Certain unicode entities are being escaped


(Sam Saffron) #1

This is a test ℵ test

works in markdown preview …


'Approximately equals' HTML character bug
&Colon ; gets reverted when posted
(Sam Saffron) #2

This is a bug in nokogiri, being tracked here:

https://github.com/sparklemotion/nokogiri/issues/1173

Its actually a bit of a nightmare, the root of the issue is in libxml, I raised it on the mailing list there.


(lid) #3

This is a test

ℵ works

:heart:


Well it is easy to fix using javascript.as a content post-processor.

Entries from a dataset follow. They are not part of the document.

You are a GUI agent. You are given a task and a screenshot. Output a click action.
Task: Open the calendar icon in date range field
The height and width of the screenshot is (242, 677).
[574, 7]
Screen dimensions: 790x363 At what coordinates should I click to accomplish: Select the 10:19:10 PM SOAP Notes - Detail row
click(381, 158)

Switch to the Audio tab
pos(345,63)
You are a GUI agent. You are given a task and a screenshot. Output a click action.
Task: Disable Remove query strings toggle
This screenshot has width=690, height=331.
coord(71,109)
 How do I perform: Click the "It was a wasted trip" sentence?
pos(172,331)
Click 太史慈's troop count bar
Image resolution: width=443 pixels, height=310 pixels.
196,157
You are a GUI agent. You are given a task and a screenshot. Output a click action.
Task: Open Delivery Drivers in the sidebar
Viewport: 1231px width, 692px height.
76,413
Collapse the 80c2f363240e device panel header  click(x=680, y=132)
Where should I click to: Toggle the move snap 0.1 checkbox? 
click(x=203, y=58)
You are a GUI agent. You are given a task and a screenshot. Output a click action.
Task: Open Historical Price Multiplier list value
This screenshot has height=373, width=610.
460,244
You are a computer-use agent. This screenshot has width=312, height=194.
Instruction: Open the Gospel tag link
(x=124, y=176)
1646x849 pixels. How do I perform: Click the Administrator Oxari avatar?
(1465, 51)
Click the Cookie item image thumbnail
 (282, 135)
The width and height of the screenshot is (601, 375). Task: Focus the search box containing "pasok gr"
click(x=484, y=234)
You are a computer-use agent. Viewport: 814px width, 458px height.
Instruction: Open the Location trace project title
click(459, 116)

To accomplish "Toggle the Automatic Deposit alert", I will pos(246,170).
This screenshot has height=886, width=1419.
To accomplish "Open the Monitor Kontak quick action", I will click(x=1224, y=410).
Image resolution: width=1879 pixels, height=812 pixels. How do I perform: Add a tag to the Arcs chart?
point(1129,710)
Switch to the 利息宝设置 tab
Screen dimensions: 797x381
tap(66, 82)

$("p").each (function (a,elm){
var $elm = $(elm);
$elm.html( $elm.html().replace(/(&)([A-z]+;)/,"&$2") );
});

Or as a pre processor by converting unsupported entities by libxml into their numeric representation
http://jsfiddle.net/lid0/0hctyy8e/

function replace_named_ent_with_code_ent(a,b,c){
     var extend_ent = {
                    "aleph":"8501",
                    "infin":"8734",
                    "otimes":"8855",
                    "radic":"8730",
                   }
      if (extend_ent.hasOwnProperty (c) ){
        return "&#" + extend_ent[c] +";"
      } else {
        return a
      }
}
nt = "ℵ".replace(/(&)([A-z]+);/g,replace_named_ent_with_code_ent);
// nt => ℵ

The problem with such a fix is how it will distinguish between an entity that needs a fix and one that doesn’t. better to wait for libxml to support it.


#4

The real problem is that the preview and baked post are different.


(lid) #5

I have pushed a PR that add support for unicode entities.
it is using Dialect to replace named entities into numeric entities , and therefor Nokogiri / Libxml processing will not break the encoding.

Input:

output:

https://github.com/discourse/discourse/pull/2846/commits


(Sam Saffron) #6

Appreciate the attempt, but we can not accept a patch at this level.

This needs to be fixed in nokogiri or libxml2


(Jeff Atwood) #7

(Sam Saffron) #8

FYI, I just posted a question to libxml2 on ancient mailing list

If they reply to me I will reopen.


(Jeff Atwood) #9

Yeah I just figure this is not our bug…


(Sam Saffron) #10

Another update … I managed … somehow get this posted on the libxml mailing list

https://mail.gnome.org/archives/xml/2015-August/msg00000.html

No response, but still progress